The concentration of the acid is 1.0146M. This meant that 1000mL of the acid contain 1.0146moles. Therefore, the number of moles in 45.0mL of the acid will be equal to (1.0146moles×45.0mL) ÷1000mL=0.044657 moles.
From equation 11, ΔH neutralization, molar= Δ H rxn/n. The calculated ΔHrxn is 899.527J and n is equal to 0.44657moles.
Therefore, ΔH neutralization, molar =899.527J÷0.44657moles.
Molar heat of neutralization is equal to 2014.3023J/mol.
Results and Discussion
In both parts of the experiment, the first and second trial values were used in computing the required parameters. That was because both experiments yielded values that possessed the desired attributes as per the laboratory guidelines. The final temperatures for each trial experiment were obtained from the plotted graphs.
There was a possibility that the values obtained from the experiment were not accurate because of errors during the experiment. Such errors arose from meniscus errors during the reading of temperature values from the thermometer. This led to either too high or too low values being recorded. There was possibly loss of heat to the environment during mixing of hot and cold liquids hence leading to discrepancies in the obtained values. That heat loss could have occurred by convection or conduction. Another possible source of errors was poor timing leading to either delays or too early documentation of data.
Conclusion
The experiments showed that the molar heat of neutralization for hydrochloric acid was 2014.3023J/mol and that the heat capacity for the calorimeter was 3.1574 J. This experiment was significant because it showed that it was feasible to establish the quantities of heat absorbed or lost during chemical reactions using calorimetry. It was also possible to combine known theoretical values with experimental values to compute important information on chemical compounds such as the molar heat of neutralization for HCl. Determination of the specific heat capacity of the calorimeter was essential for future experiments using the same calorimeter. The accuracy of this method can be improved in the future by using insulating material to minimize heat loss from the calorimeter by conduction and convection.
Application
Date of the experiment:
Heat capacity of the calorimeter: 15.29
Mass of NH4NO3 used in the lab: 2.42g, 2.97g
Mass of solution afterwards: 107.12g, 105.2g
Volume of water added: 100ml, 100mlInitial temperature of water 24.1ml, 24.1ml
Final temperature of solution: 21.9, 21.6
Molar heat of solution for NH4NO3=100×4.18J/goC×(24.1-21.75)
=+982.3J per 100gm.
For 1mol (1000g), the molar heat of solution is (982.3J×1000)÷100=9823 J/mol.
Cold Pack design
Planned temperature change for cold pack: cold packs absorb heat from the environment when they react resulting in a reduction in temperatures (endothermic reactions).
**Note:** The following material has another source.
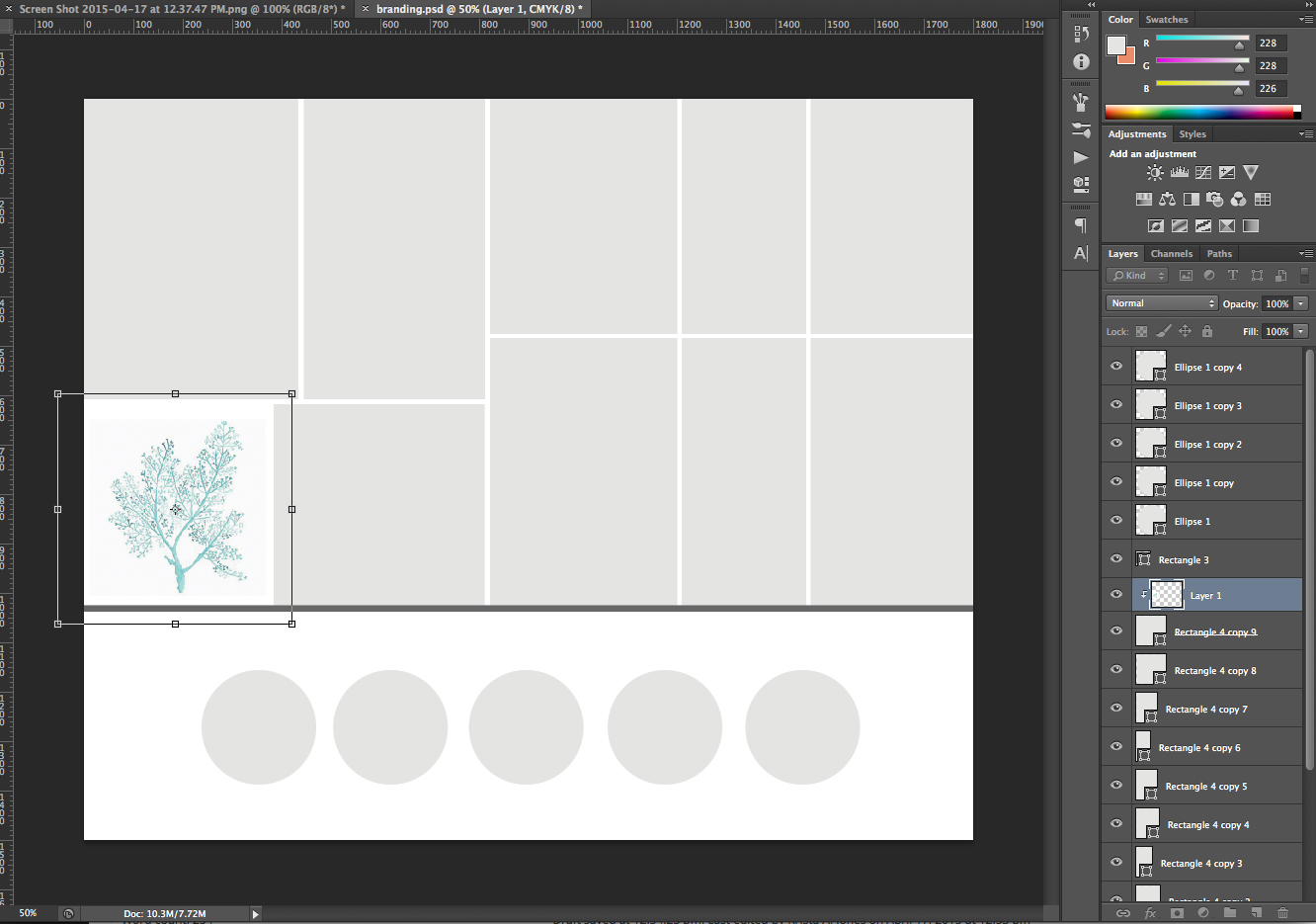Open the Curves adjustment icon
Viewport: 1316px width, 924px height.
1203,172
Planned amount of water in the cold pack: 100ml.
Planned amount of NH4NO3 in cold pack: 2g
A cold pack may be stored by keeping them refrigerated and only taking them out of their cold compartments when needed.
References
Simões, José A. Martinho & Piedade, Manuel Minas da. Molecular Energetics: Consensed-Phase Thermochemical Techniques. New York, NY: Oxford University Press, 2008. Print.
Wilson, R. J. “Calorimetry” Ed. Peter Haines. Principles of Thermal analysis and Calorimetry. Cambridge: Royal Society of Chemistry 2002. 129-135. Print.